In one tutorial I've found on the internet tells that I must project the center of the circle into the 3 axis, 2 axis will be from the square and one is the vector from the center of the circle to the nearest point of the square.

My problem it's that I don't know how to add the radius to the center proyection. Now the rectangle collides only with the circle center but I don't know how to collide the perimeter.

http://www.sevenson.com.au/actionscript/sat/

bool satBoxCircle(const sf::RectangleShape& object1, const sf::CircleShape& object2)
{
        sf::Vector2f Points[4];
        Points[0] = object1.getTransform().transformPoint(0.f, 0.f);
        Points[1] = object1.getTransform().transformPoint(object1.getSize().x, 0.f);
        Points[2] = object1.getTransform().transformPoint(object1.getSize().x, object1.getSize().y);
        Points[3] = object1.getTransform().transformPoint(0.f, object1.getSize().y);
        sf::Vector2f circle_center(object2.getPosition().x + object2.getRadius(), object2.getPosition().y + object2.getRadius());

        //Find nearest square vertex to the circle center
        int index = 0;
        float min_distance = distance(Points[0], circle_center);
//Proyect square
        for (int i = 0; i < 4; i++)
        {
                if (distance(Points[i], circle_center) < min_distance)
                {
                        min_distance = distance(Points[i], circle_center);
                        index = i;
                }
        }

        sf::Vector2f Axis[3] = {
                sf::Vector2f(Points[1].x - Points[0].x, Points[1].y - Points[0].y),
                sf::Vector2f(Points[1].x - Points[2].x, Points[1].y - Points[2].y),
                sf::Vector2f(Points[index].x - circle_center.x, Points[index].y - circle_center.y)
        };

        //Proyect each point into each axis and find min and max
        for (int i = 0; i < 3; i++)
        {
                float box_min = 0.f, box_max = 0.f;
                box_min = dotProduct(Points[0], Axis[i]);
                box_max = box_min;

                for (int j = 0; j<4; j++)
                {
                        float projection = dotProduct(Points[j], Axis[i]);
                        if (projection<box_min) box_min = projection;
                        if (projection>box_max) box_max = projection;
                }

                float circle_center_projection = dotProduct(circle_center, Axis[i]);
                if (!((circle_center_projection <= box_max)) && (circle_center_projection >= box_min)) return false;
        }
       
        return true;
}
 

[eXpl0it3r]

Since you project the center point of a circle onto an axis and since a circle's maximum width is always 2*radius, the "min/max" are simple that projected point + the radius and projected point - the radius.

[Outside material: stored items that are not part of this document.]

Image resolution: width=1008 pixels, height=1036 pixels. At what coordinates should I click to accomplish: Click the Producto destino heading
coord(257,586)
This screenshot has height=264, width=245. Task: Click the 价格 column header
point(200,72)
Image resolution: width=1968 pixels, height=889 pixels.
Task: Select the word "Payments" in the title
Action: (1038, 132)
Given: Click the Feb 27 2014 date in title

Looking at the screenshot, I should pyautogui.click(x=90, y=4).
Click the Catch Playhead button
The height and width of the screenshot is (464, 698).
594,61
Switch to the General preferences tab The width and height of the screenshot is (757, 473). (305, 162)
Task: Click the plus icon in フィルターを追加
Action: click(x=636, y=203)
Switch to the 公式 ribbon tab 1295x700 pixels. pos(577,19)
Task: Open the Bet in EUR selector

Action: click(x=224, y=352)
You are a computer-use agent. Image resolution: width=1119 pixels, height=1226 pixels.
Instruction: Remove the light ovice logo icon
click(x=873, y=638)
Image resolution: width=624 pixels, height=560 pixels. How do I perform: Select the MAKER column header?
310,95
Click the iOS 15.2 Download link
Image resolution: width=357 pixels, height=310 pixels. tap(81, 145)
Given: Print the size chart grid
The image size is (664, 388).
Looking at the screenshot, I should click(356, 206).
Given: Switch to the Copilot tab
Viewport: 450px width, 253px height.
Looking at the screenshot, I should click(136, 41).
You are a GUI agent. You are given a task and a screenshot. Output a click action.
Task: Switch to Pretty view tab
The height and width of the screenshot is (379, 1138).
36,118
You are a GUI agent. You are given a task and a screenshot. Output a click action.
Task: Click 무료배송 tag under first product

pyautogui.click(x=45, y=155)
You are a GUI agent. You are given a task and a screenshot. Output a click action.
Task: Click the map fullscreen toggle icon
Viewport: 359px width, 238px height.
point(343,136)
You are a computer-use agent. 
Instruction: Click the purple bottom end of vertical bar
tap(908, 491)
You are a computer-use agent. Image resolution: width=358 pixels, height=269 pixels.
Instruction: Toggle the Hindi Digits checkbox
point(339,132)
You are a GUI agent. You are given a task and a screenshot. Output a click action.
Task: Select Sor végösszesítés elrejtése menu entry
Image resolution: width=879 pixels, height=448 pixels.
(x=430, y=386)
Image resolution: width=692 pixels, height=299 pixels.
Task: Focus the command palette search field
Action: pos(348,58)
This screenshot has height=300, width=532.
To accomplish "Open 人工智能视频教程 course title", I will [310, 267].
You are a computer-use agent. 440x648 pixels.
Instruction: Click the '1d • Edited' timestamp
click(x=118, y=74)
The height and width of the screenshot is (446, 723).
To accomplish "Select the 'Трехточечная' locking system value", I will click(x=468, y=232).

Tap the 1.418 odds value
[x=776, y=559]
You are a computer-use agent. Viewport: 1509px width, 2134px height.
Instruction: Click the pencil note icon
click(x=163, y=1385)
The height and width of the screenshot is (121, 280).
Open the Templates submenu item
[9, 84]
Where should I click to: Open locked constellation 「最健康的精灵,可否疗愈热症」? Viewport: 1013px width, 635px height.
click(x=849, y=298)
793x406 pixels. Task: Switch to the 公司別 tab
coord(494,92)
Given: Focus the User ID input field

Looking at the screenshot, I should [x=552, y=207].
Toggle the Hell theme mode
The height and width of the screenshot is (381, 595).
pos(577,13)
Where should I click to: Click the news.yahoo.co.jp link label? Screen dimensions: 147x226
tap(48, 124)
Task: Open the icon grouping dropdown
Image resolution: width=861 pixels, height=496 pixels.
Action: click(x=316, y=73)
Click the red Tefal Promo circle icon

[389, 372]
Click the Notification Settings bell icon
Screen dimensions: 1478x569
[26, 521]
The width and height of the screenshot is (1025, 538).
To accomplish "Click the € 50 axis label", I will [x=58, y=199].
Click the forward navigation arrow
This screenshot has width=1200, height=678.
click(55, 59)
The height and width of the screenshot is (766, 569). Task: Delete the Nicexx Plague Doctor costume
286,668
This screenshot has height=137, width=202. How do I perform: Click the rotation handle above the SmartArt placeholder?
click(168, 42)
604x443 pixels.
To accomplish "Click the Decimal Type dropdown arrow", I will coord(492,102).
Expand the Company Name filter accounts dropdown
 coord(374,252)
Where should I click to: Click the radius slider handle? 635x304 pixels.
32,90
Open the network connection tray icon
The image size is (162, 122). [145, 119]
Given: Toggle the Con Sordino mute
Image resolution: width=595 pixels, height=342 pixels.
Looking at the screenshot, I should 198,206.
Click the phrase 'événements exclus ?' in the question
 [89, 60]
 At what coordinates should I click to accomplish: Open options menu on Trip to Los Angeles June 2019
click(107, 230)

(I'm so bad at drawing stuff )

[Carlitox]

Ok, I find the  two points of the perimeter using trigonometry and I proyect it in each axis, but I fail. The collision is produced but in 2 quadrant you can enter inside the circle a little and in the other 1 the collsion is is a little bit outside. In the north east quadrant the collision is produced too many pixels outside.

PD: Sorry, works fine thank you. 

float findAngle(sf::Vector2f v)
{
        return atan(v.y/ v.x);
}

bool satBoxCircle(const sf::RectangleShape& object1, const sf::CircleShape& object2)
{
        sf::Vector2f Points[4];
        Points[0] = object1.getTransform().transformPoint(0.f, 0.f);
        Points[1] = object1.getTransform().transformPoint(object1.getSize().x, 0.f);
        Points[2] = object1.getTransform().transformPoint(object1.getSize().x, object1.getSize().y);
        Points[3] = object1.getTransform().transformPoint(0.f, object1.getSize().y);
        sf::Vector2f circle_center(Object2.getPosition().x + object2.getRadius(), object2.getPosition().y + Object2.getRadius());
       
        //Find nearest square vertex to the circle center
        int index = 0;
        float min_distance = distance(Points[0], circle_center);
        for (int i = 0; i < 4; i++)
        {
                if (distance(Points[i], circle_center) < min_distance)
                {
                        min_distance = distance(Points[i], circle_center);
                        index = i;
                }
        }

        sf::Vector2f Axis[3] = {
                sf::Vector2f(Points[1].x - Points[0].x, Points[1].y - Points[0].y),
                sf::Vector2f(Points[1].x - Points[2].x, Points[1].y - Points[2].y),
                sf::Vector2f(Points[index].x - circle_center.x, Points[index].y - circle_center.y)
        };

       

        //Project each point into each axis and find min and max
        for (int i = 0; i < 3; i++)
        {
                float box_min = 0.f, box_max = 0.f;
                box_min = dotProduct(Points[0], Axis[i]);
                box_max = box_min;

                for (int j = 0; j<4; j++)
                {
                        float projection = dotProduct(Points[j], Axis[i]);
                        if (projection<box_min) box_min = projection;
                        if (projection>box_max) box_max = projection;
                }

                float circle_min = 0.f, circle_max = 0.f;
                sf::Vector2f point_perimeter1(circle_center.x - Object2.getRadius()*cos(findAngle(Axis[i])), circle_center.y - Object2.getRadius()*sin(findAngle(Axis[i])));
                sf::Vector2f point_perimeter2(circle_center.x + Object2.getRadius()*cos(findAngle(Axis[i])), circle_center.y  + Object2.getRadius()*sin(findAngle(Axis[i])));
               
                float circle_1_projection = dotProduct(point_perimeter1, Axis[i]);
                float circle_2_projection = dotProduct(point_perimeter2, Axis[i]);

                if (circle_1_projection < circle_2_projection)
                {
                        circle_min = circle_1_projection;
                        circle_max = circle_2_projection;
                }
                else
                {
                        circle_min = circle_2_projection;
                        circle_max = circle_1_projection;
                }

                if (!((circle_min <= box_max) && (circle_max >= box_min)))
                        return false;
        }
       
        return true;

}